# Mossberg O/U?



## Canebrake (Apr 15, 2009)

Anybody have any experience with the Mossberg "Reserve Series" O/U in 20 or 28 gauge?  I can't justify spending $2,000+ on a Citori or even remington that I know I will scratch up in the quail and rabbit bushes.  Although a new or used Browning sure would be nice!  At the same time the only Mossberg I've ever owned had a disfunctional safety so I'm not the biggest fan.

They are definitely better known for their turkey guns and not their upland O/U so I was wondering if ya'll had any experience with them?


----------



## Nitro (Apr 15, 2009)

There are used Citoris out there for $800.00 and less if you look long enough. 

I wouldn't recommend a Mossberg O/U (although there will be plenty of folks on here soon who will)......


----------



## redneck_billcollector (Apr 15, 2009)

I second the above. The few Mossberg o/u s I have held felt clumsy, heavy and the break action was tight as all get out.  I was not impressed at all.  You can find citoris for under 1000.00 if you look.  But even if you can't find one, do what I do if I see a gun I really want, and now is the good time to do it, put it on lay-a-way.  I have a couple of nice o/us on lay-a-way now and you really don't feel the pain.  Heck, I make payments in the ammount I might spend on a good weekend of drinking in bars and it keeps me out of bars by buying a shotgun, that is what I use to sale it to my lil lady. I will have two fine shotguns, without the hang over. It also gives you an excuse to go to your local sporting goods shop on a regular basis.


----------



## redneck_billcollector (Apr 15, 2009)

Oh yeah, one thing you can do is post a want add on the GON classifieds board and you would be suprised with how many folks will respond.  I was looking for a shotgun for my lil lady a little while back and I averaged about 5 offers a day from folks wanting to sale me either citoris, red labels or berreta o/u s at some good prices.  I needed a very short pull for my gf and eventually found her a nice shotgun.


----------



## Doc_Holliday23 (Apr 15, 2009)

yeah, I'm also a proponent of going ahead and buying a quality gun.  If you buy right the first time you won't have ever buy again if you don't want to.  Still, that all depends on how much you're going to hunt with it and how much comfort you're willing to do without.

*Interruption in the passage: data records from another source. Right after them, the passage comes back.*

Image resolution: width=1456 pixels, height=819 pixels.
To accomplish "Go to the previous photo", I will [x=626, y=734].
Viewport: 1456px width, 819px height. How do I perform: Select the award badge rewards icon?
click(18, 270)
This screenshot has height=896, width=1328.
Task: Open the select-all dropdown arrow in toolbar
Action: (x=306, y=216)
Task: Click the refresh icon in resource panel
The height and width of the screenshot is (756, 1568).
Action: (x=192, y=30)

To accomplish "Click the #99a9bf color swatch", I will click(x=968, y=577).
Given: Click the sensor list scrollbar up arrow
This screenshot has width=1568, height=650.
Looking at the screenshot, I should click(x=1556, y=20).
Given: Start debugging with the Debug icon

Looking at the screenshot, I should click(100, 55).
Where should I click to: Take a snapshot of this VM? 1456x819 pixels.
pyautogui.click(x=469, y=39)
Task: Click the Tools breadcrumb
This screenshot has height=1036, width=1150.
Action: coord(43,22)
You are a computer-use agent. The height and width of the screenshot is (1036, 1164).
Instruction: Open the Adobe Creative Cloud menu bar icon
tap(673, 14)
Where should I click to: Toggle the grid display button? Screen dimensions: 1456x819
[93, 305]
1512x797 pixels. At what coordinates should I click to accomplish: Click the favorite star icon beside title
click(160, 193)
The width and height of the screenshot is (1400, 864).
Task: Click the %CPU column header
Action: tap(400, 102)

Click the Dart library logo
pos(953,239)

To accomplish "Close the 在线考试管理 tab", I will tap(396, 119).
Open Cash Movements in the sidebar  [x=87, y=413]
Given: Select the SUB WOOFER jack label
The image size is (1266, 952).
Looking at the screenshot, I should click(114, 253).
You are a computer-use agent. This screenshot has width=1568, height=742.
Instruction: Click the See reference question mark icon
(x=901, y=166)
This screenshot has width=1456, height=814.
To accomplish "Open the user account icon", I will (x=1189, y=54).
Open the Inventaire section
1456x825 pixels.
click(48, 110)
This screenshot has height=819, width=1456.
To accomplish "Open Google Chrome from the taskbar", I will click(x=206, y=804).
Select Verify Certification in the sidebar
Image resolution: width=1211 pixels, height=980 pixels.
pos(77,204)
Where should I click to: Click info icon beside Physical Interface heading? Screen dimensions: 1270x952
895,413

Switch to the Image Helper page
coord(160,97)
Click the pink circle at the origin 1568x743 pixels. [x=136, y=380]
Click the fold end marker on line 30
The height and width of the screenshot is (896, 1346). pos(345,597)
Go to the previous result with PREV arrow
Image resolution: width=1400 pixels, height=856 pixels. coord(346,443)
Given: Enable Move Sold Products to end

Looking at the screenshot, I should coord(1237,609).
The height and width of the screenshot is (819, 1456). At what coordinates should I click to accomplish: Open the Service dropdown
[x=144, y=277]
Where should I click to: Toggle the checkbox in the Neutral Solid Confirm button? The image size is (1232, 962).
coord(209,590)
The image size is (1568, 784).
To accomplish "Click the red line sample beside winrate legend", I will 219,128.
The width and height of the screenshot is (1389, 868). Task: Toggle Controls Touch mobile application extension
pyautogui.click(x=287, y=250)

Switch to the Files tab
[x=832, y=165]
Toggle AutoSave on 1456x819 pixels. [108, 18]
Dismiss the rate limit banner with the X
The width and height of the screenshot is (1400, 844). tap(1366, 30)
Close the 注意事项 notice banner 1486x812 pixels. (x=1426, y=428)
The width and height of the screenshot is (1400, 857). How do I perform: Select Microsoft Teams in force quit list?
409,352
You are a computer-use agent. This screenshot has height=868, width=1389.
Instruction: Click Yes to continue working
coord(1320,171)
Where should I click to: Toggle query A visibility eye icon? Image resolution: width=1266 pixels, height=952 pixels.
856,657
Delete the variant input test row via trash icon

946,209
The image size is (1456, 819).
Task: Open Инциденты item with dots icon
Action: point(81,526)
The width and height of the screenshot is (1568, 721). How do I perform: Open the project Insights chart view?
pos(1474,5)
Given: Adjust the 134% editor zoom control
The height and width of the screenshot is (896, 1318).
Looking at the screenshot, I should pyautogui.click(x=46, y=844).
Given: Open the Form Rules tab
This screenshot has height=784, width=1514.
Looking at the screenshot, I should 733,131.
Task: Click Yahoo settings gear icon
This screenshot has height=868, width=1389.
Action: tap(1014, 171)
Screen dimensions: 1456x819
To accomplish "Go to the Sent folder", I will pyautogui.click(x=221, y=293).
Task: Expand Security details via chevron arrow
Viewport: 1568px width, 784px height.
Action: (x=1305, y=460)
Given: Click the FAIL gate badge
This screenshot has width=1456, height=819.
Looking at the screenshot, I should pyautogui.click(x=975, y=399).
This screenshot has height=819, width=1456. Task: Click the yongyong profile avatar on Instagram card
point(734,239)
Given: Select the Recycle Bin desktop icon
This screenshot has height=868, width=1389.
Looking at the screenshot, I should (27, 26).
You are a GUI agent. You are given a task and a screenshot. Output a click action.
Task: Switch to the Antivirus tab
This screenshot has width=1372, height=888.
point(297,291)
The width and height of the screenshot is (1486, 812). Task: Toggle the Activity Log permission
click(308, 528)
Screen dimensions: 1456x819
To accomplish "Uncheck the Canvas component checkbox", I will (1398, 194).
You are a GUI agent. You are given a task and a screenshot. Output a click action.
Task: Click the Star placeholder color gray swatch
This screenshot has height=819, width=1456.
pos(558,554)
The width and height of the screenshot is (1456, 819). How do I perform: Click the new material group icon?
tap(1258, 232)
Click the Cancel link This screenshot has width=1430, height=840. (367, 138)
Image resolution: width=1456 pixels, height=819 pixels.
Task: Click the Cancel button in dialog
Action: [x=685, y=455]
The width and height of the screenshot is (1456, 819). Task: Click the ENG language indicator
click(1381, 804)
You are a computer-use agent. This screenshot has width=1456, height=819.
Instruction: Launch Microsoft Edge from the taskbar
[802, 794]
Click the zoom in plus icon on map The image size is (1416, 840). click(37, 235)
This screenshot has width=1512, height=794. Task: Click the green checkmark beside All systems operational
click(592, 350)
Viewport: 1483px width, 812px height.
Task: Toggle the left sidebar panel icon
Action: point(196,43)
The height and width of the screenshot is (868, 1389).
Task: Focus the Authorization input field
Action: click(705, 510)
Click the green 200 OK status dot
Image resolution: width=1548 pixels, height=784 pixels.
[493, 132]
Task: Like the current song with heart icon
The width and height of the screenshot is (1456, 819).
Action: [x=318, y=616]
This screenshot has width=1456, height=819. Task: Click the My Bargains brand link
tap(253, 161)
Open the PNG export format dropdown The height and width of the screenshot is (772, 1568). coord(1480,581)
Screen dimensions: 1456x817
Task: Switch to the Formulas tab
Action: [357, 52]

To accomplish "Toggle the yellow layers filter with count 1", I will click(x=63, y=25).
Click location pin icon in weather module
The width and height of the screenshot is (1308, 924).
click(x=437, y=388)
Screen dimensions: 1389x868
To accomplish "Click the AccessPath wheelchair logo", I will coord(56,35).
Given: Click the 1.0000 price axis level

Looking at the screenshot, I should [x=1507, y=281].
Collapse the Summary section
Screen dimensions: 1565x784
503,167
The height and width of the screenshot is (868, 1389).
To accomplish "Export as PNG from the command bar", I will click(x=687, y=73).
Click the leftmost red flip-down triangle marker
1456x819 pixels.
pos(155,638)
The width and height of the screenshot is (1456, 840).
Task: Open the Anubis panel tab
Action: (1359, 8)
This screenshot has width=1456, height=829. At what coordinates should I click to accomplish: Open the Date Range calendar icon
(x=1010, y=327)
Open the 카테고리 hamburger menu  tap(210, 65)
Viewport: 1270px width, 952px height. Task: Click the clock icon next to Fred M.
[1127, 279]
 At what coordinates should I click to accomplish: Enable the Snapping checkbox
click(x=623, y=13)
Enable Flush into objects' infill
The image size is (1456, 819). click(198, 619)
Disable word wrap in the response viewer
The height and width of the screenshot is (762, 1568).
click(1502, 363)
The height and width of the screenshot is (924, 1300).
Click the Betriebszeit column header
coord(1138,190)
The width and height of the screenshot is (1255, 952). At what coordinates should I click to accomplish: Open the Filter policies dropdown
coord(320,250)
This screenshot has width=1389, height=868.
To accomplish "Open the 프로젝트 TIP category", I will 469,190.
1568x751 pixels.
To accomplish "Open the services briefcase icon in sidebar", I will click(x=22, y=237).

chances are the mossberg will function fine throughout its lifetime unless you are a serious clay shooter and put thousands of rounds through it.

still, a quality firearm doesn't have to break the bank.  Miroku is the company that builds Citoris for Browning, yet their own guns (which are basically identical to Citoris) go for much less.  Charles Daly also imported guns by Miroku and these are great quality guns and can be bought for way less than $1000.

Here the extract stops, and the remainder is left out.